The most effective ways to sustain the impact of the preventable behaviours are laid out as part of control measures to reducing needle stick injury in Nyaho Medical Centre. They include:

i. Undertaking continuous education and training activities that emphasize self-reporting culture of safety, modelling behaviour through mentorship, adherence to standard operating procedures (SOP) to promote zero NSIs.

ii. Introduction of needle stick injury ambassadors, the functional orientation of new staff and allocation of resources (safe staffing) demonstrating a commitment to nurses’ safety, infection control committee with a focus on needlestick prevention, a post-exposure plan, and consistent training to promote a standard for preventing needlestick injuries.

iii.

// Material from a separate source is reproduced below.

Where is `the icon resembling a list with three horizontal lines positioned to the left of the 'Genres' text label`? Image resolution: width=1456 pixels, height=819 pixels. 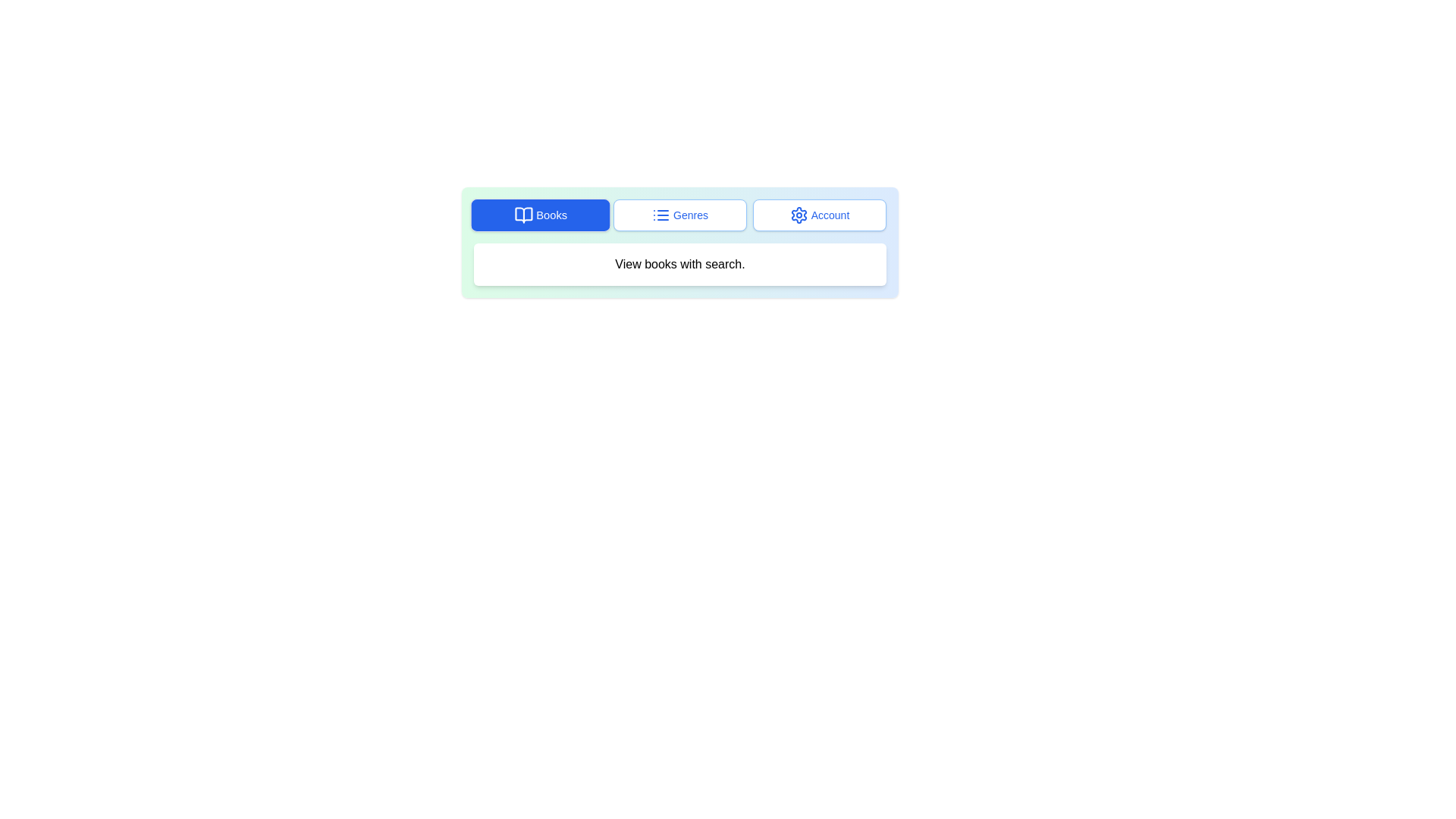 the icon resembling a list with three horizontal lines positioned to the left of the 'Genres' text label is located at coordinates (661, 215).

Continued campaign (posters) against a two-handed technique of recapping. If recapping is necessary, nurses must use a one-handed scoop technique.

iv. Collection of used sharps at the point of use in a puncture and leakproof container which can be sealed shut when three-quarters full.

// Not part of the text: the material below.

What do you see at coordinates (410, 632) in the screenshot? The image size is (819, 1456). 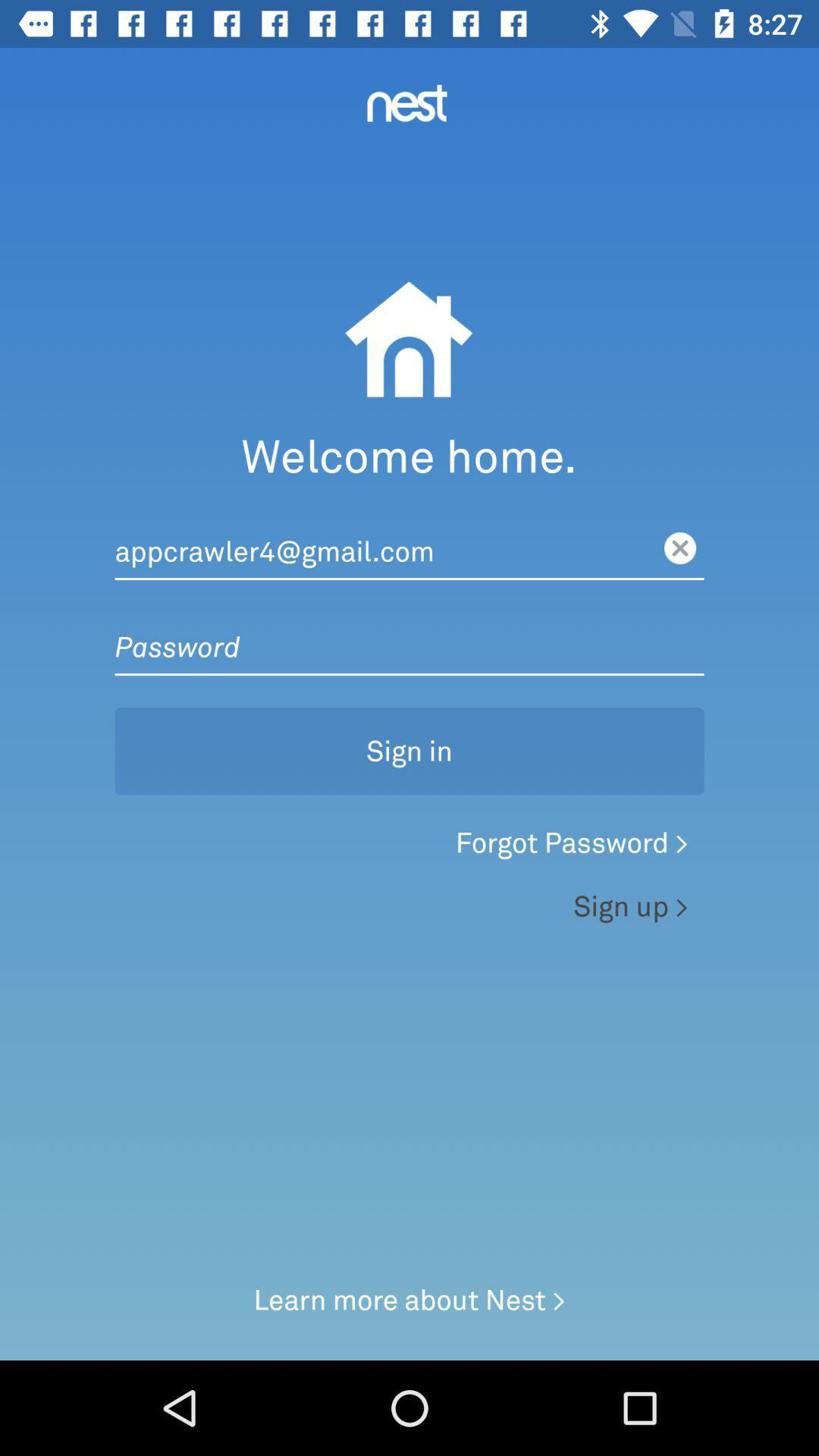 I see `password text field` at bounding box center [410, 632].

v. Maintain an adequate supply of puncture and leak-proof sharps containers to enable providers to perform procedures conveniently.

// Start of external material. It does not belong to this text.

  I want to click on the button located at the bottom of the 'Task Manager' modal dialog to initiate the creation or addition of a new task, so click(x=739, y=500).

These control measures have been designed to assist NMC to reach international standards that is International Finance Corporation (IFC) and Joint Commission International (JCI) of quality and patient safety. It enabled us to conduct assessments to identify how well we were meeting defined standards in two key areas:

• Quality Measurement and Improvement

• Patient Safety

The assessment was not, in itself, intended for use as an accreditation tool. Nonetheless, it is likely to be a useful tool for NMC as we are actively considering international accreditation.


Implications for policy

There needs to be a policy revamp to recognize advances in technology to needlestick safety and prevention. This may require the use of safer needle devices to prevent needlestick injuries.

Essential occupational health and safety measures include:

• Proper training of workers

• Provision of equipment

• Standardized safer staffing

The implementation and enforcement through a legislative or regulatory policy of control measures would enhance and sustain the prevention of needlestick injuries. Recognition of the risks of exposure to bloodborne pathogens by nurses and by regulatory authorities is crucial. While the primary prevention measures have reduced incidents, it is not enough to warrant staff safety. There is, therefore, the need for concerted programmes and policies to protect nurses and other frontline workers.

Conclusion

This article aimed to report measures taken to address risks faced by staff, patients and their families regarding needlestick injuries in Nyaho Medical Centre. This article has reported a significant problem with the incidence of needle stick injuries to staff, the needed interventions and outcomes (preventative behaviours) established to ensure safety. It also revealed disparity across Nyaho since some departments were reporting and tracking needlestick injuries while others did not. With this information and the advent of (IFC) and JCI regarding international standards for safer needle practices, we would gain support around sustainable control measures. The net results of these measures suggest the need for hospitals to adapt controls to maintain better, safer and more advanced safety needle practices. Hopefully, it will suggest the same to other healthcare facilities in Ghana.